Turning Claude into a Football Opposition Analyst with MCP

Turning Claude into a Football Opposition Analyst with MCP

When I started preparing talks on this topic, I thought it would be about winning games of football.

But in reality, it’s more a story about making sense of data, translating statistics into natural language, and providing an interface that allows anyone to access the data.

The Analyst-Manager Divide

In every industry, executives with deep knowledge of their business sit across from data analysts presenting dashboards they can’t interpret. In the time it takes to produce a new report, the decision the report should be influencing has already been made on gut feel alone.

Football is no exception. Imagine analyst who walks and talks like a tactics piece from The Athletic, talking about xG (Expected Goals - the probability of an individual shot being scored) or PPDA (Passes per defensive action) with an ex-professional footballer turned manager who struggles to turn on their phone, let alone hold statistical models in their head.

The two may as well be talking different languages.

The manager is well within his rights to reply back with “only one stat matters — that’s goals”.

Lost in Translation

If a player was recommended, I always watched them twice away from home

In a recent article, Tony Pulis talked about his recruitment process, and how his database was “in [his] own head”. Almost immediately, he followed this by saying he’d get appearances and goals from the Rothmans Football Yearbook.

One of the comments summed it up nicely: “Yeah that book full of you know .. DATA.”

For the most part, we’re still looking at the same data and measures of success, but it’s now stored and accessed in different ways.
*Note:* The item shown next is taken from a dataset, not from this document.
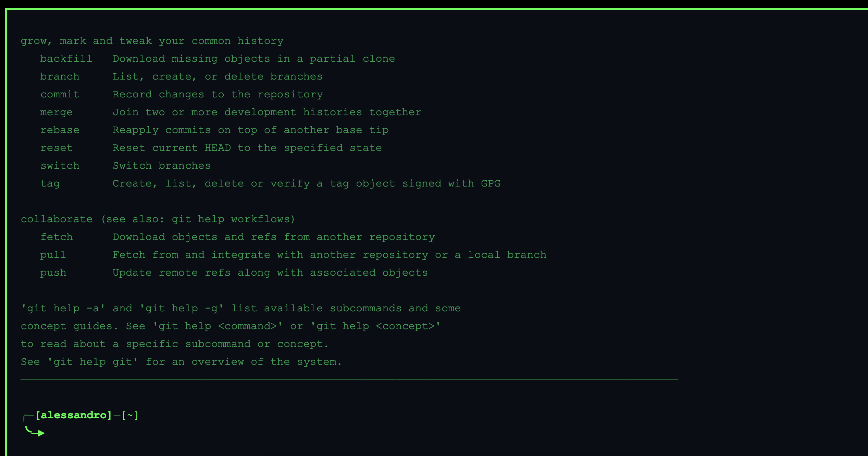Select the branch command name
The width and height of the screenshot is (868, 456).
coord(60,76)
It’s just a different skillset, with different ways of working with information.

Ian Holloway, the manager of my hometown club Swindon Town, has also recently had his say on the current state of analysis.

If you want to be a coach, then go and take your badges and you’ll hear all sorts of nonsense spoken these days about “provoke the press”, and “two sixes”, and… “two eights and one six”, and “two tens”. It’s all complete nonsense, in my opinion.

There’s an experienced manager with over 1000 games under his belt, who has taken Swindon Town from the bottom to the top of League Two in 9 months, and clearly knows how to win football games, who this data is designed to help.

His exasperated advice:

Just ask ChatGPT.

Just ask ChatGPT (Or Claude, maybe)?

This topic has been on my mind for some time.

My role at Neo4j is to use generative AI and knowledge graphs to teach developers and data scientists about knowledge graphs and generative AI. I’ve always looked for opportunities to apply graph thinking to football analytics, and this is no exception.

The problem with LLMs

Large Language Models (LLMs), like the GPT series that power ChatGTP, are powerful, highly useful, next word predictors. They use patterns identified in large corpus of text to predict the next word in a sequence based on an input.

When you prompt an LLM, or provide it with instructions, you’re narrowing down the search space and the possibilities.

An LLM has no knowledge of what it has generated.

This, coupled with lack of access to real-time data cause the models to Hallucinate, or present false and misleading information as fact.

Some call this a feature, but in industries where accuracy is paramount, this is a real problem.

Solving the hallucination problem

A technique called Retrieval Augmented Generation (RAG) surfaced in 2023 to address the hallucination problem. RAG is an all encompassing term for improving the LLM generated responses (augmenting) by retrieving data from additional data sources.

You don’t use the LLM for it’s knowledge, you instead use it for it’s language generation skills.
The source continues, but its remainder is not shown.